Many of the Charlton Wheelocks moved to NY in the early 1800's taking advantage of new lands opened for settlement by the Holland Land Company. William Efner Wheelock, founder of Lubbock, TX, descended from one line of Wheelocks who moved from Charlton to Holland, NY.

House of Gershom Wheelock, Jr.

House built by Gershom Wheelock, Jr (1724/25-1806) in Shrewsbury, MA .

Marlborough (incorporated 1660) and Shrewsbury, MA (incorporated 1717)

Rev. Ralph Wheelock's daughter, Record, married Increase Ward and moved to Marlborough, circa 1674, to a section of town that later became Northborough. Record's nephew, Samuel, son of Gershom, moved to Marlborough circa 1690, and later nearby Shrewsbury, where he appears as a signer (1717) of one of the original deeds for the town. Samuel established a long line of Wheelocks in that region. His son, Gershom, is credited with building the first house in Shrewsbury, during the winter months of 1716-1717. This house later burnt down, but his second house, built in a different location is still standing (2001). Samuel's progeny later settled the nearby towns of Grafton, Sutton, and Millbury. Deacon Jonathan Wheelock of Shrewsbury moved to Cavendish, VT, and established a line that was very prominent there.

Lancaster, MA (incorporated 1653)

Rev. Ralph Wheelock's grandsons, Joseph and Timothy Wheelock, moved to the fledgling Lancaster settlement, probably around 1688. Timothy later moved back to Medfield, but Joseph established a long line of Wheelocks in the region that can be traced at least 6 generations. Later generations moved from Lancaster and Leominster to the New Hampshire towns of Winchester, Alstead, Swanzey, and Surry. One of Joseph's grandchildren, Abel Wheelock, removed to Nova Scotia in the 1760's, establishing a long and prominent line of Wheelocks there.

Nova Scotia, Canada

At the close of the French and Indian war, the British government embarked on a program to replace the French speaking, Roman Catholic influence in Nova Scotia (and the other Canadian territories) with Protestant and English speaking influence.

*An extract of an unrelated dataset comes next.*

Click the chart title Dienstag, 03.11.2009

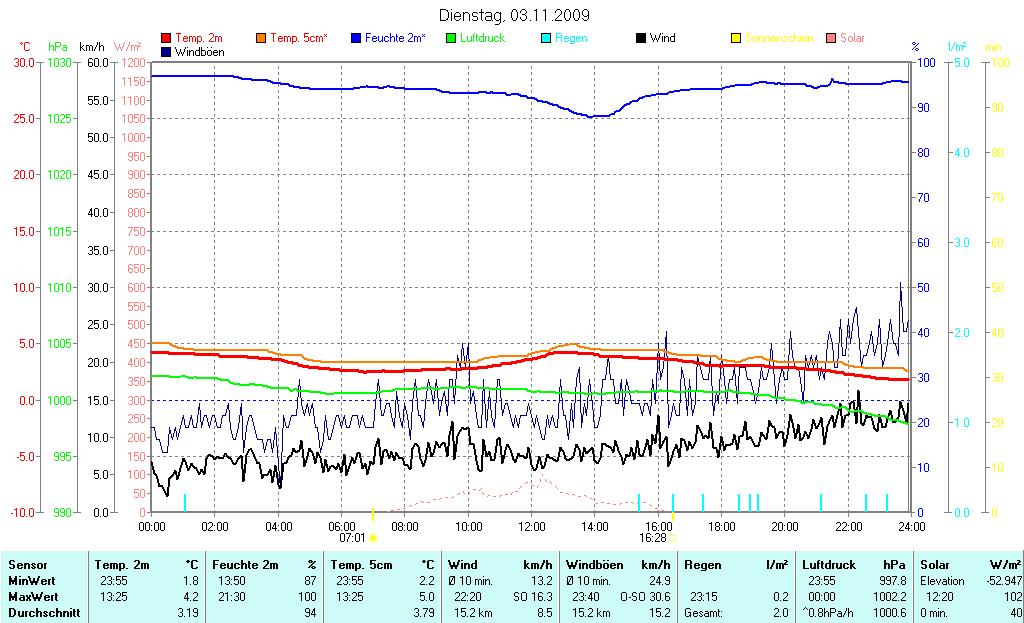click(514, 16)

To encourage this, the British governors of Nova Scotia offered grants of free land to settlers. In the 1760's, a wave of New Englanders (called "Planters") migrated to Nova Scotia. Among these were four Wheelocks. Three were brothers from Mendon, MA - Elias, Joseph, and Obadiah, descendants of Benjamin. The fourth, Abel Wheelock, was from Lancaster, a descendant of Joseph Wheelock.

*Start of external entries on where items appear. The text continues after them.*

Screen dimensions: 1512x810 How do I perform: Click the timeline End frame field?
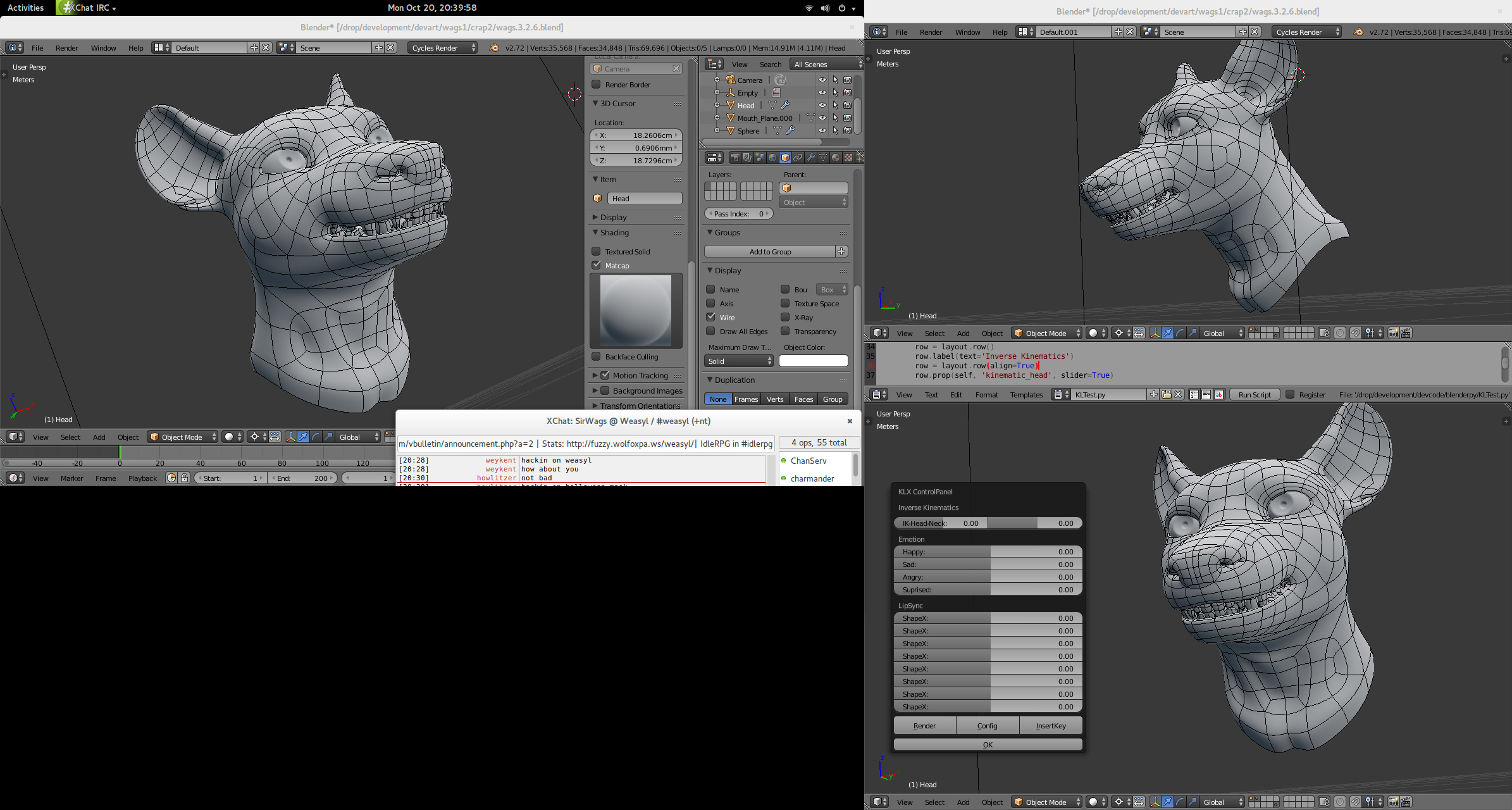tap(303, 478)
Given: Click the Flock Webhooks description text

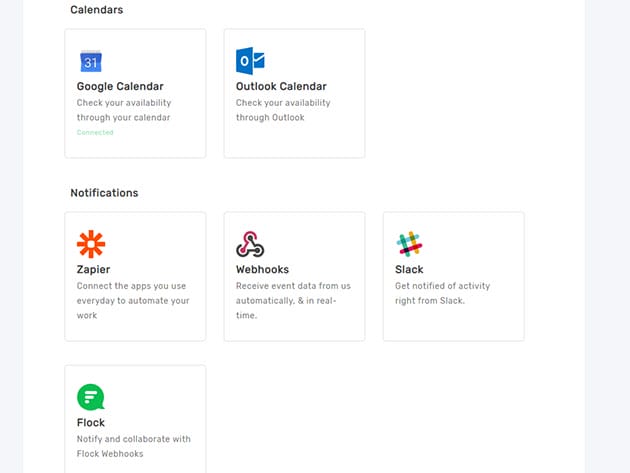Looking at the screenshot, I should click(133, 446).
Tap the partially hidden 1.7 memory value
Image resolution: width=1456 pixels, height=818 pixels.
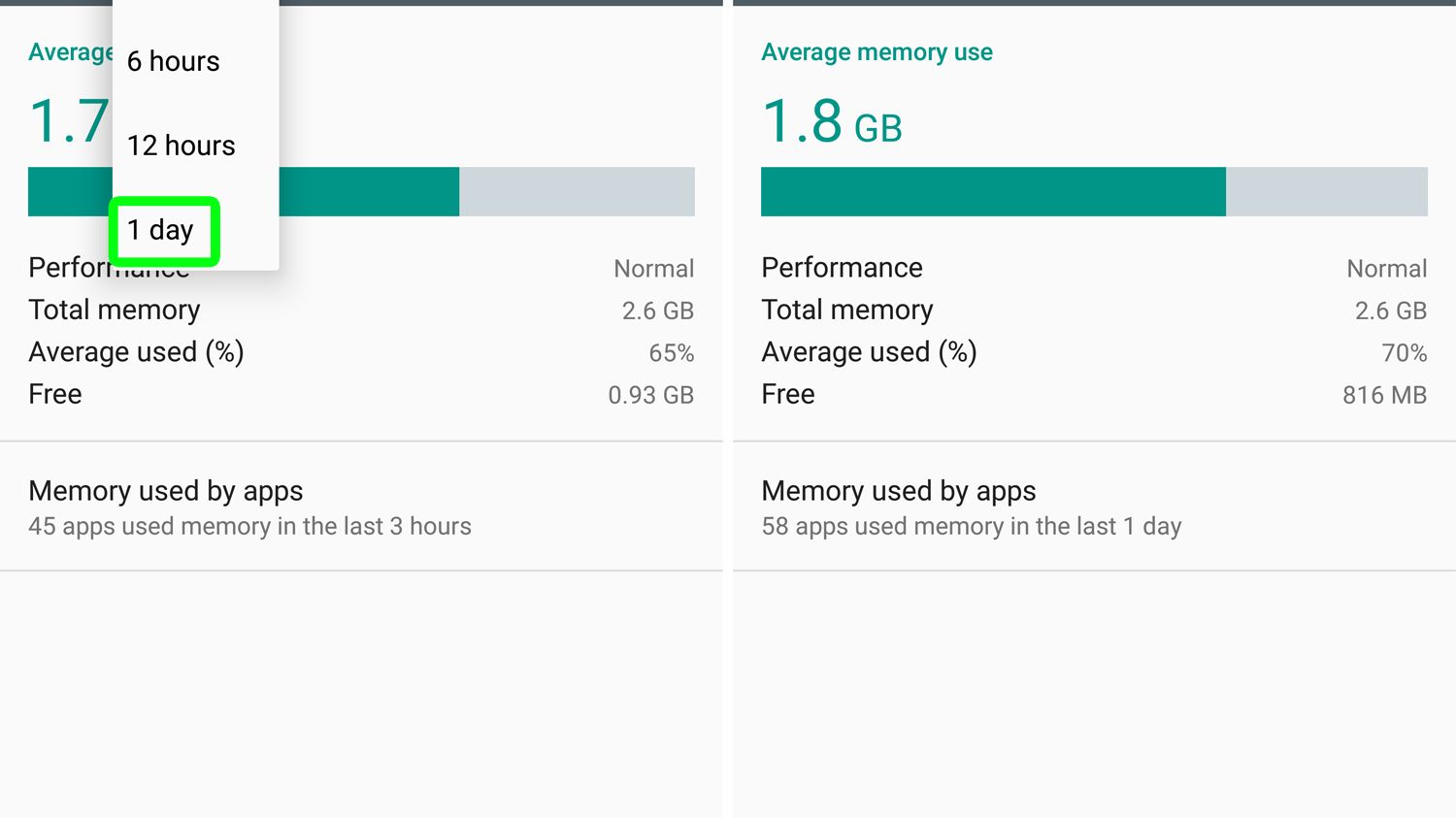point(68,122)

The Wheelocks thrived in Nova Scotia, establishing a line that spanned many generations. Many of these Wheelocks later moved back to the United States.

(Written by Roderick B. Sullivan, Jr, Dec 2000)

References and Notes

  1. "History of Sandbach and District", Cyril Massey, Published 1982
  2. "History of Sandbach, Holme Chaple and Goostrey", J.P. Earwaker
  3. Coat of arms from "Ralph Wheelock, Puritan", by Rev. Lewis Hicks, scanned in by Harlan Wheelock Stockman Jr., further modified by Thomas Wheelock to show the sable (black) colors of the chevron and Catharine wheels.
  4. It has been suggested that Ralph Wheelock sailed into the port of Rehoboth, Bristol, MA on the Bevis, but no confirming reference has yet been found.
  5. "Complete Book of Emigrants, 1607 - 1776", Peter Wilson Coldham
  6. "History of Medfield Massachusetts, 1650 - 1886", William S. Tilden
  7. Correspondence with Norman Michael Wheelock, descendant of Tomas Wheelock of Peru.
  8. Correspondence with Anne Wheelock Gonzales, member of the Oneida Indian tribe.
  9. Research of Thomas Wheelock, England, Jan 1999.
  10. The Abraham Wheelock who emigrated in 1673 is probably the same Abraham Wheelock of Middlesex, England, that filed a will Aug 1673, "being now outwards bound on a voyage to the seas and with all considering the dangers hazards ..." Documents are found in the Public Records Office in London stating that Abraham was the shipmaster of the Martha and the Good Hope, which would suggest that he did not emigrate to the colonies, and did not establish a line of Wheelocks in the United States. (Will: Prob 11/372, Public Records Office, London; Documents: E190/59/1 and E190/72/1, Public Records Office, London; thanks to Thomas Wheelock, London, UK, for the research on Abraham Wheelock)
  11. From the records of Sandra Smith, a descendant of Charles Wheelock, Nov 2001.